Best Scene: "Number one"

Next: 1955 Lead

Wednesday, 3 November 2021

Alternate Best Supporting Actor 2000: Paddy Considine in A Room For Romeo Brass

Paddy Considine did not receive an Oscar nomination for portraying Morell in A Room For Romeo Brass. 

A Room For Romeo Brass is an effective off-beat coming of age story.

This film marks the film debut of Paddy Considine, an actor who is fascinating in that he both seemingly can fit into a many different sorts of roles with ease, yet also is extremely idiosyncratic in his presence. This debut pretty much speaks to this truth and honestly this is a stunning debut. The idea of his presence is part of the greatness of this performance as Considine easily makes you believe one thing when his character first appears. This as the film follows largely two teenage friends "Knocks" and the titular Romeo as they go about their lives, Considine's Morell first appearing as he helps the two boys by chasing off two of their bullies before giving the boys a ride home. Everything about this creation that is Morell is already just amazing work by Considine. This in his unique manner that speaks towards some sort of lack of mental normalcy. These mannerisms are truly just consistent and part of his performance.
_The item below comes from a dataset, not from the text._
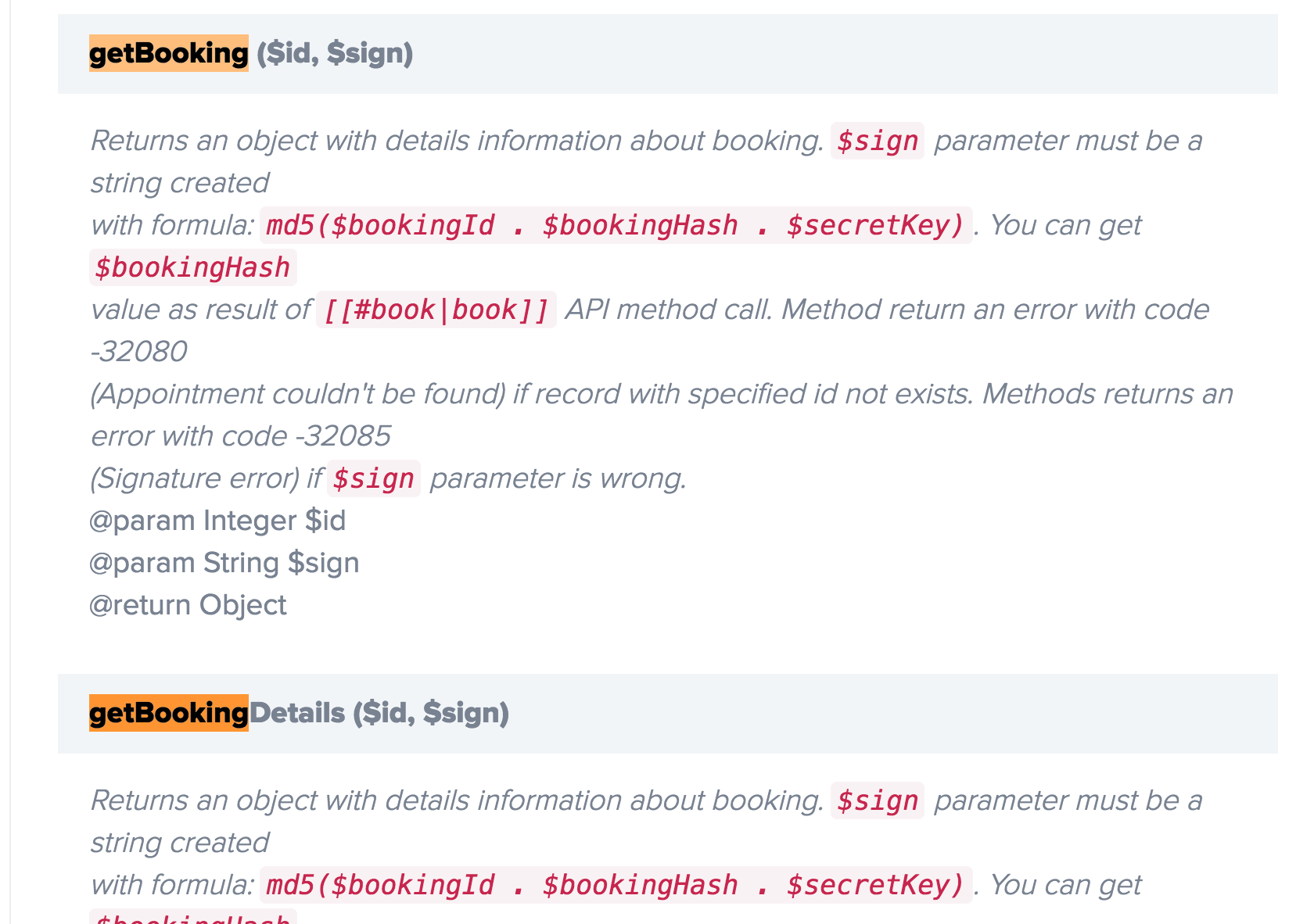
Task: Click ($id, $sign) parameters in getBookingDetails heading
Action: [431, 713]
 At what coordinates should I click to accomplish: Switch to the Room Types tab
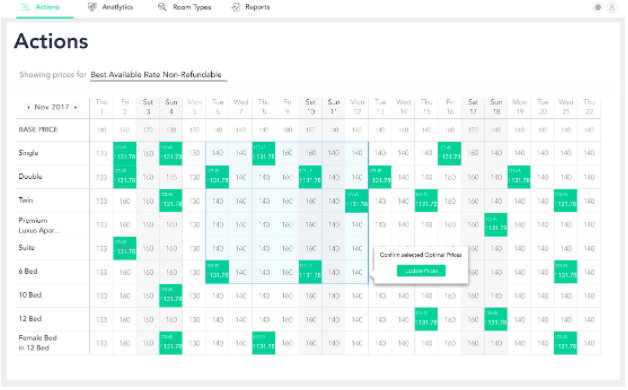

This in his way of speaking that is almost as he's making these little specifying moments, and speaking in a way as a man who needs to focus quiet a bit into a singular thought before speaking towards others. This though with his physical manner though that is entirely his own and as successful in creating Morell. This difficult posture of his performance where the man stands with a discomfort and awkwardness. A tightness in Considine's performance that shows this sloppy way of a man who is never sure how to stand, and also cannot be sure where to look. 

Considine's mannerisms here are brilliant and his performance though goes much further than in crafting that initial perspective of Morell, who despite helping in a violent situation, at first successfully seems like this older, imperfect, mentor type for the boys. This as Considine is quite endearing in expressing his friendship to the boys, and even more so in his random way of suddenly speaking his affection for one of their sister's. Considine's quite amazing in that he finds this perfect balance between being completely awkward in his manner but also being kind of strangely charming in how pure this awkwardness seems at first. When he initial tries to flirt with said sister by basically saying if it would be okay to instantly ask someone to be with them. Considine's delivery is perfection as he is so sincere in the statement while also creating the complete sense of the obliviousness of the awkward potential creepiness of it. This is followed by the boys "helping" Morell by dressing him up in a ridiculous costume to ask out the sister to which almost immediately causes Morell to get laughed out. Considine is great in again as he approaches this scene with such a lack of understanding of the moment initially, and speaks so generously his lines of attempted flirtation. His moment of realization then is genuinely heartbreaking because there is this innocence about the situation in Considine's reactions. He shows a man who really had no idea what he was doing and in turn shows the cruelty there is in bringing such a man, with such a lack of self-awareness, to a situation of overt mockery. 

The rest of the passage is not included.